Itaú tem de se explicar
Os prejuízos da medida são sentidos não só pela população, mas também pelo comércio local e os bancários. Aqueles que não são remanejados e têm as vidas mudadas, perdem o emprego. Estes assuntos serão tratados na mesa de negociação nesta quarta-feira (11/03), em São Paulo.
Por Ana Beatriz Leal
O Sindicato dos Bancários da Bahia tem feito um duro enfrentamento à política de desmonte no atendimento do Itaú. O banco acelerou o fechamento de agências em todo o país. Em 2025, só na Bahia fechou 14 unidades, nove em Salvador e cinco no interior. Este ano, mais portas fechadas: Camaçari, Barra, em Salvador, Vilas do Atlântico, em Lauro de Freitas, e Vera Cruz, na Ilha de Itaparica estão na lista deste mês.
Os prejuízos da medida são sentidos não só pela população, mas também pelo comércio local e os bancários. Aqueles que não são remanejados e têm as vidas mudadas, perdem o emprego. Estes assuntos serão tratados na mesa de negociação nesta quarta-feira (11/03), em São Paulo.

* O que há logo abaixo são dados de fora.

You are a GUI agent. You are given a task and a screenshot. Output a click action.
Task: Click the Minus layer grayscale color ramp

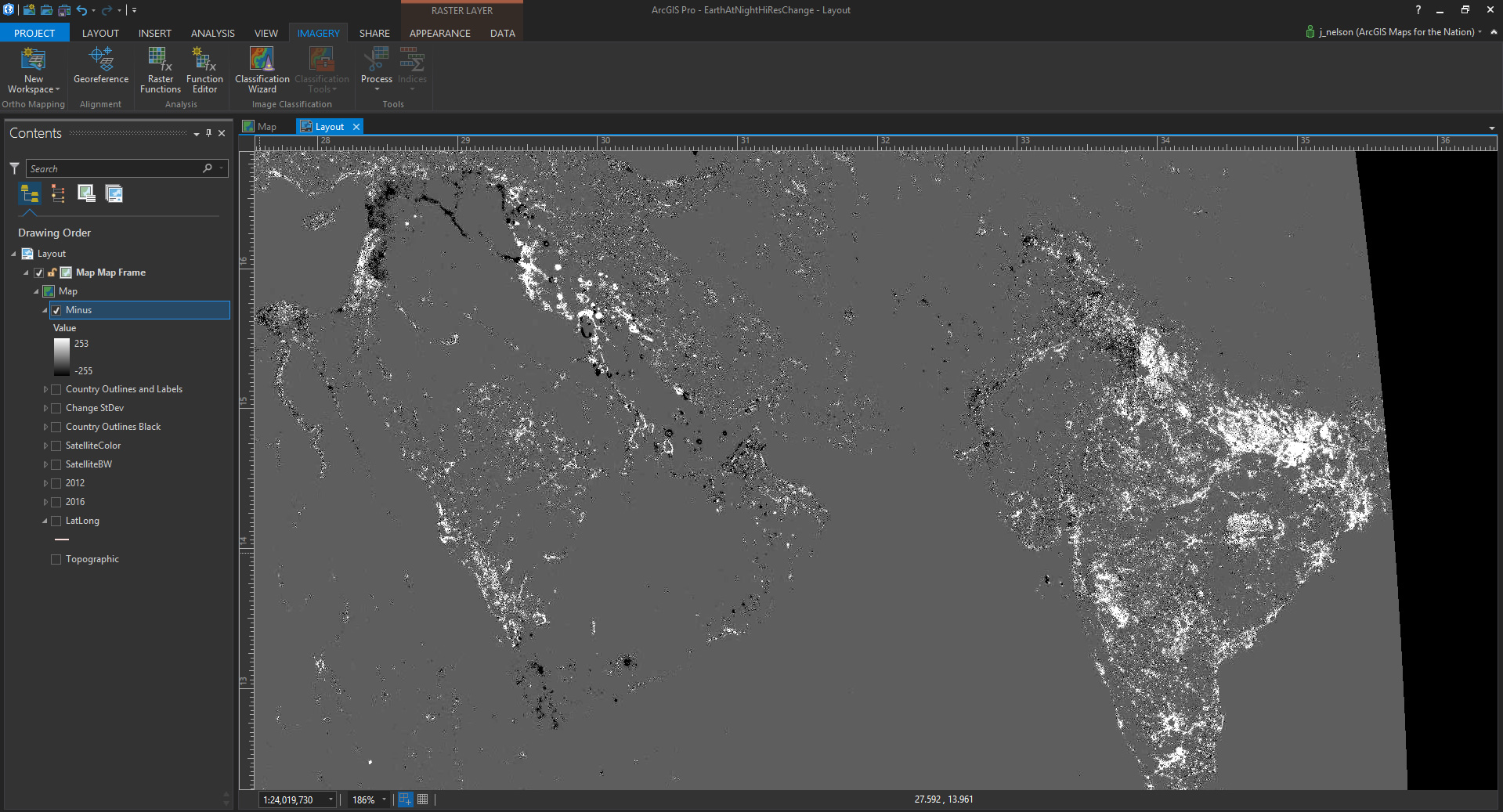(61, 357)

A atitude do poderoso Itaú não se ancora em nenhuma justificativa de crise. Um banco que chega a lucrar R$ 128,2 milhões por dia (R$ 46,8 bilhões em um ano), o inimaginável para a imensa maioria da população brasileira, tem uma solidez financeira comprovada.
Além das demissões e a questão das agências, a negociação, a primeira do ano, vai tratar também do ACT (Acordo Coletivo de Trabalho) Teletrabalho – proposta para controle de jornada e a retomada dos debates sobre o programa de remuneração GERA.